__Task instructions__.
Take from the material every line containing the string "Given" and copy it.

__Material provided__.
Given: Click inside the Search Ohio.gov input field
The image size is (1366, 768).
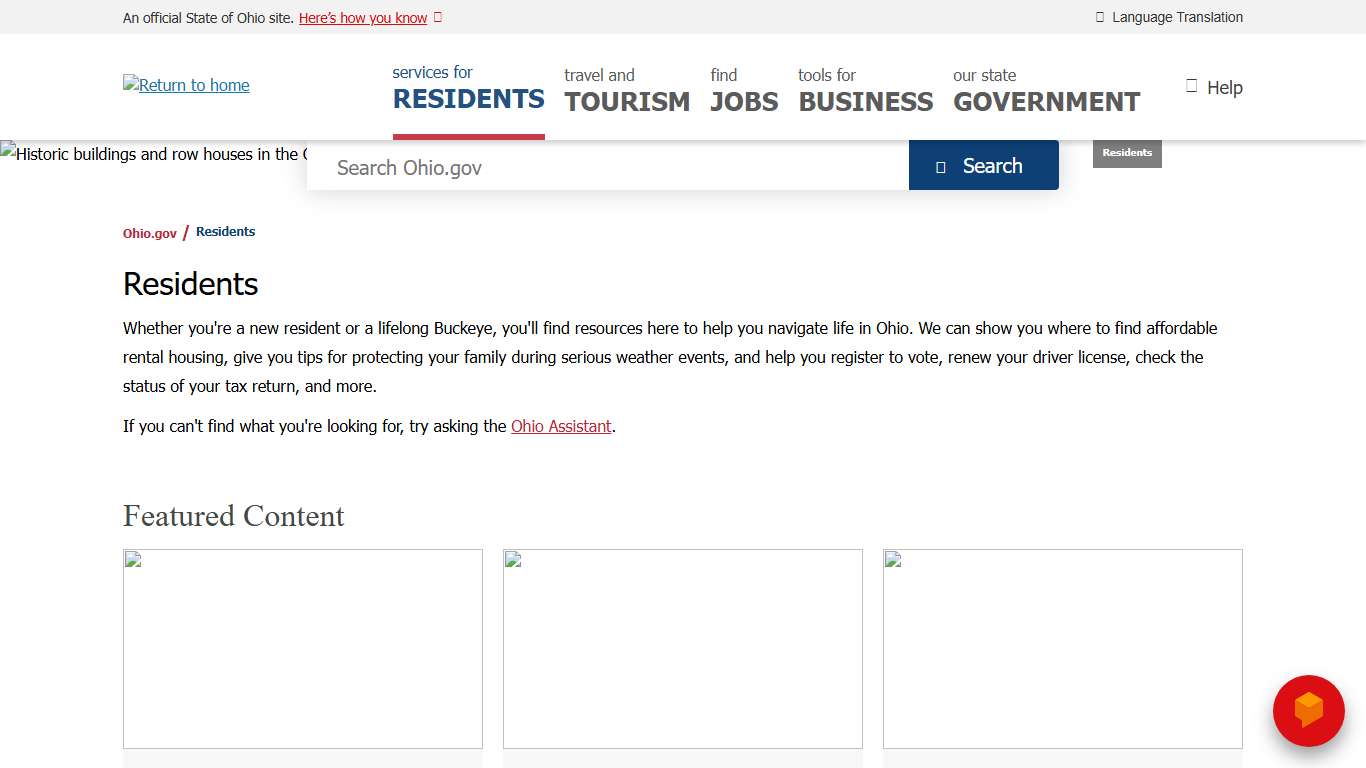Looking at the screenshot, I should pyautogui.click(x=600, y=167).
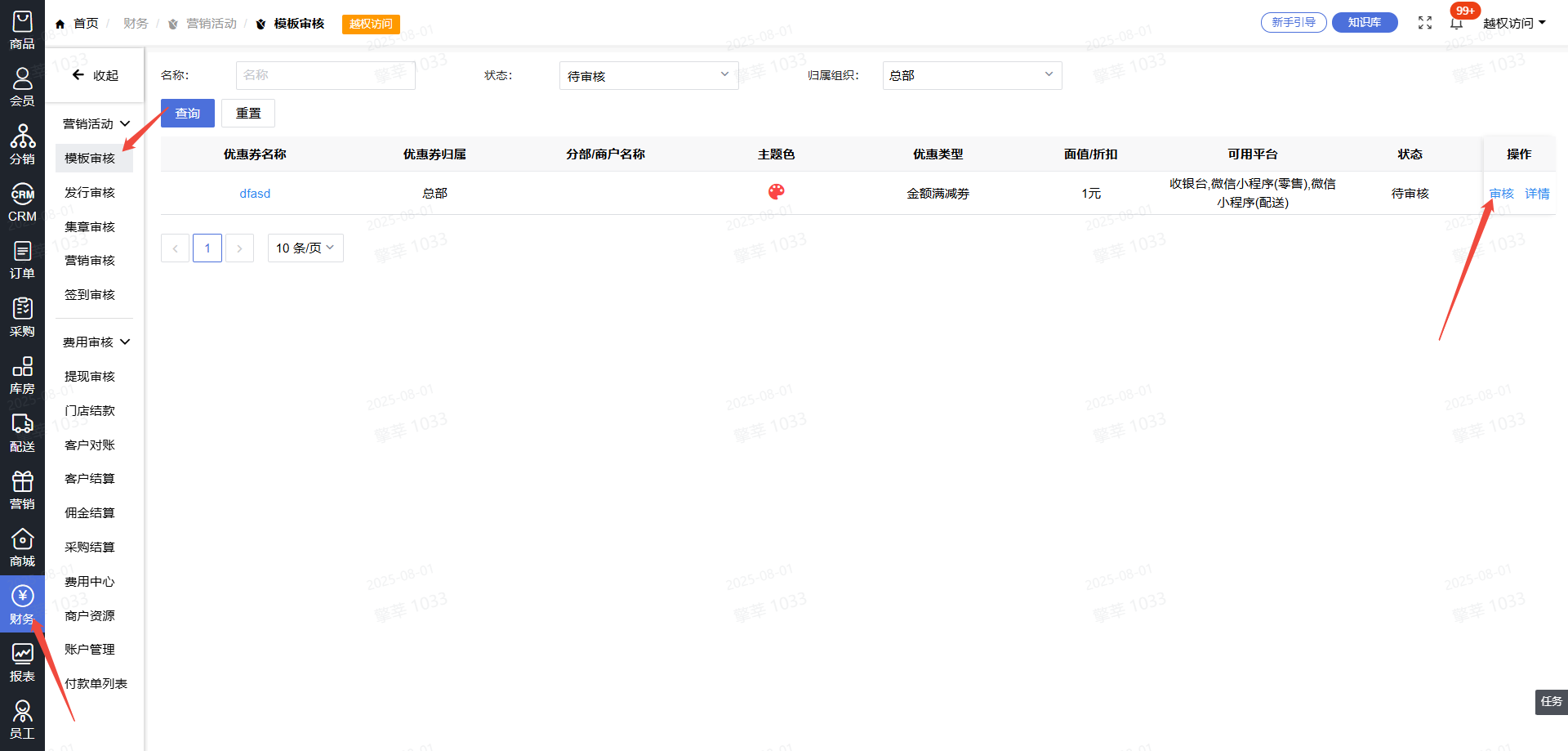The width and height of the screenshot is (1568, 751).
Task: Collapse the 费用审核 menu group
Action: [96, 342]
* * *
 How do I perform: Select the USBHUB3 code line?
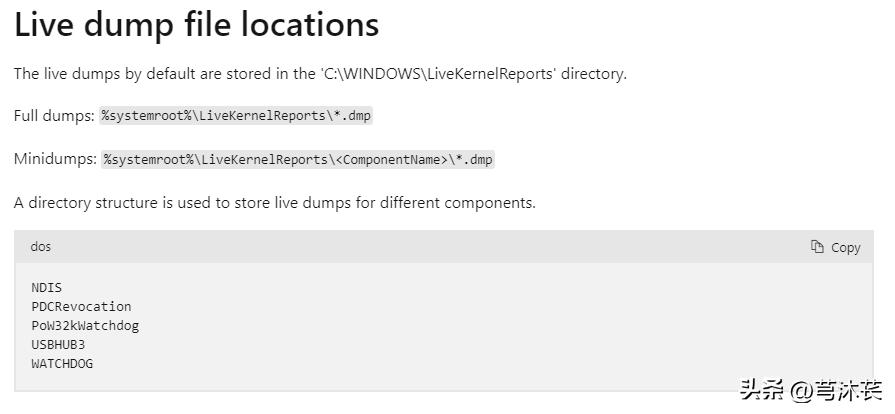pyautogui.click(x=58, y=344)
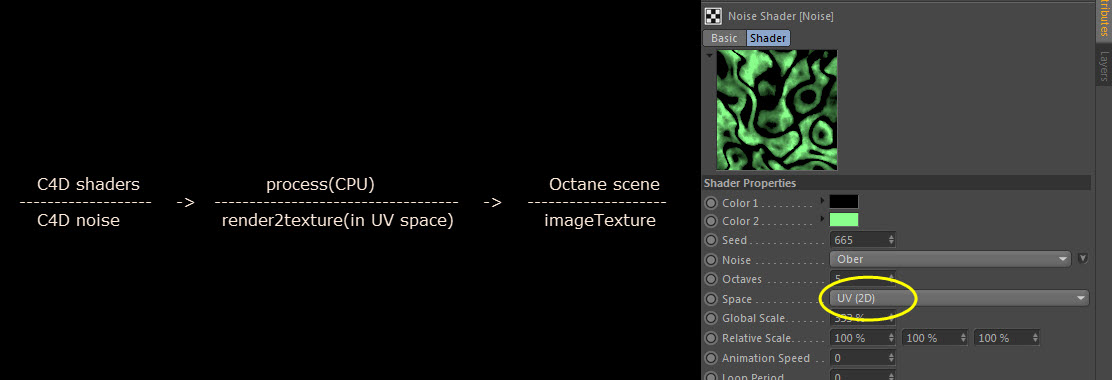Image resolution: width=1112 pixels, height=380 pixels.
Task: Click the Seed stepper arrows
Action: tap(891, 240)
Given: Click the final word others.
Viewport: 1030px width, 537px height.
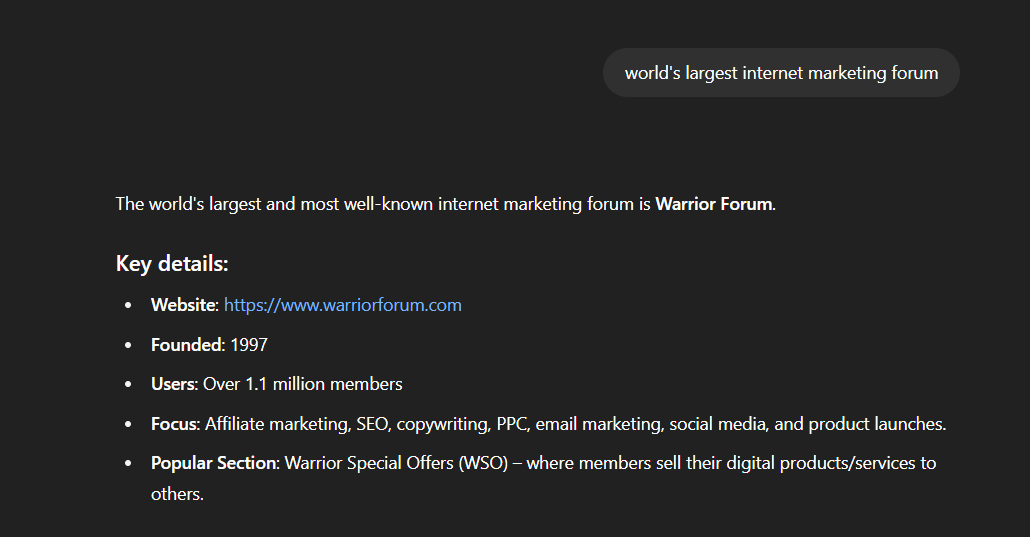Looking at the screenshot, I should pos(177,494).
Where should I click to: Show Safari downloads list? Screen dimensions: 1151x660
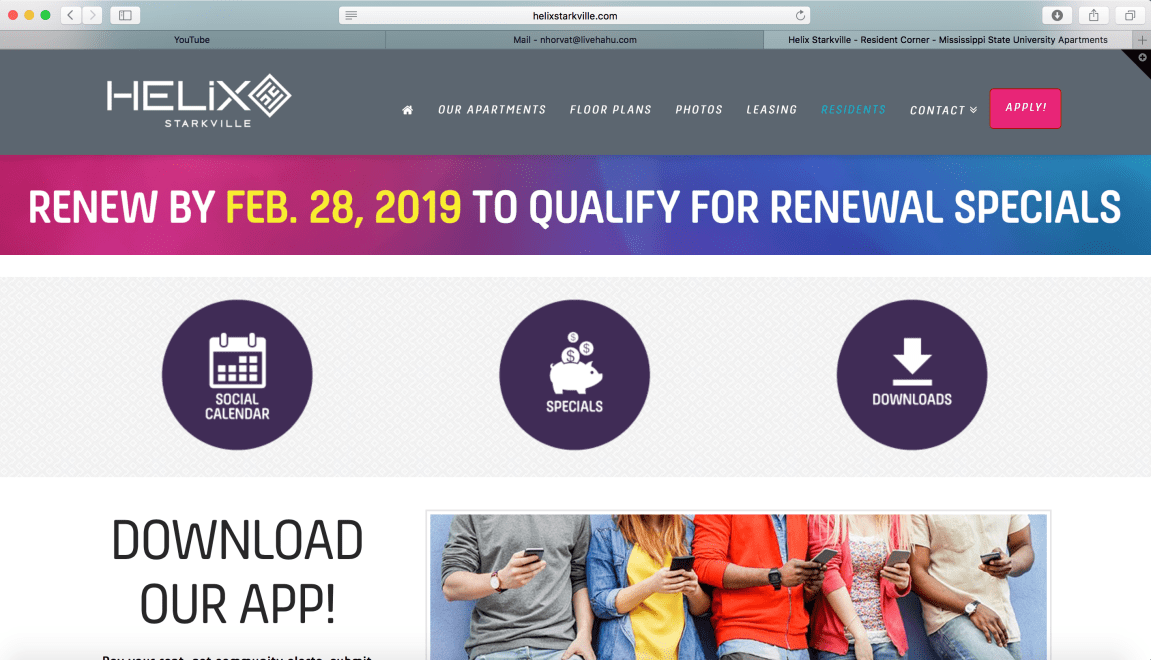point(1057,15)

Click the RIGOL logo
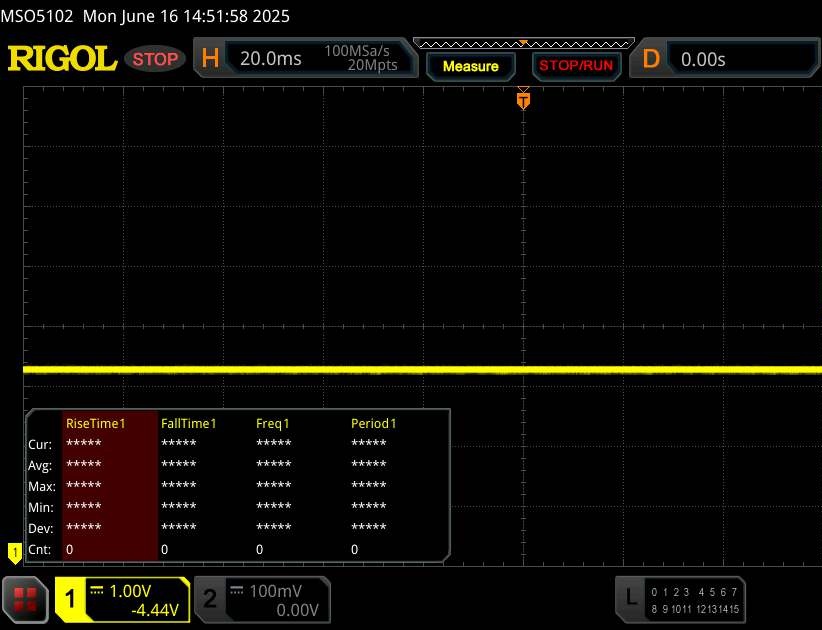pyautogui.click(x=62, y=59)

__Answer box__.
Given: Click inside the Search Ohio.gov input field
Given: Click the final word others.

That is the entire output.